Today I do feel like the light at the end of the tunnel is the train. So many emotions and feelings racing through my mind. Tears running down my face, filled with sadness, desperately wanting it to be light and not the train.
I have made some choices in life that certainly have not been the correct choices to make, admittedly acknowledging those mistakes. And everyday you are reminded of the wrongs that you have done.
My life has become an open book in many ways, things that I used to keep private, open for viewing. Trying not to leave any doubt that my behavior has changed, however no matter how hard we try to change. Life is what it is today. I am the person that I am, no matter how hard I try to be that better person, I am me.

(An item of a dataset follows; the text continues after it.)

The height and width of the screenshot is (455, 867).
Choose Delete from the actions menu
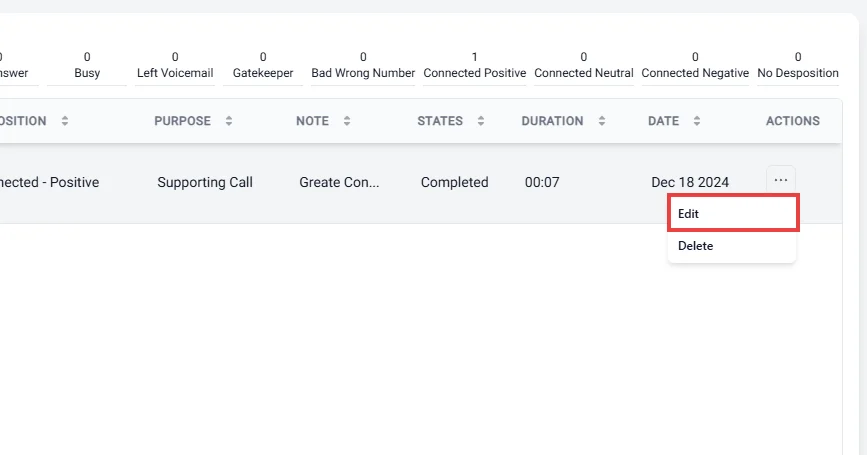(x=732, y=246)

So right now I am standing on the tracks, feeling the ground rumbling under my feet. I hear the muffled sounds of the engine slowly getting louder. I see the light and it gradually gets brighter. So I stand here with my arms wide open, accepting the fact that I may soon be run over. Images of my life passing me by, wondering what decisions could change the outcome. Wondering if I jump off the tracks now will that train miss me all together. Trying to figure out how to save my self from being another tragedy. Thoughts of my wife and children, how will this affect their lives. So many thoughts and concerns race through my head, my heart is pounding, my skin drenched in sweat. Will I get myself out of this mess or will the train disintegrate me. How bad is it going to hurt, or will it be as easy as flipping a switch. I so badly want a way out of my mess, wanting to be secure with my family. How did I get where I am, I made a poor decision to walk down these tracks. When I walked into this tunnel, I never imagined the situation that I am in. Wanting this to be a dream, when I awaken it be nothing more than a dream.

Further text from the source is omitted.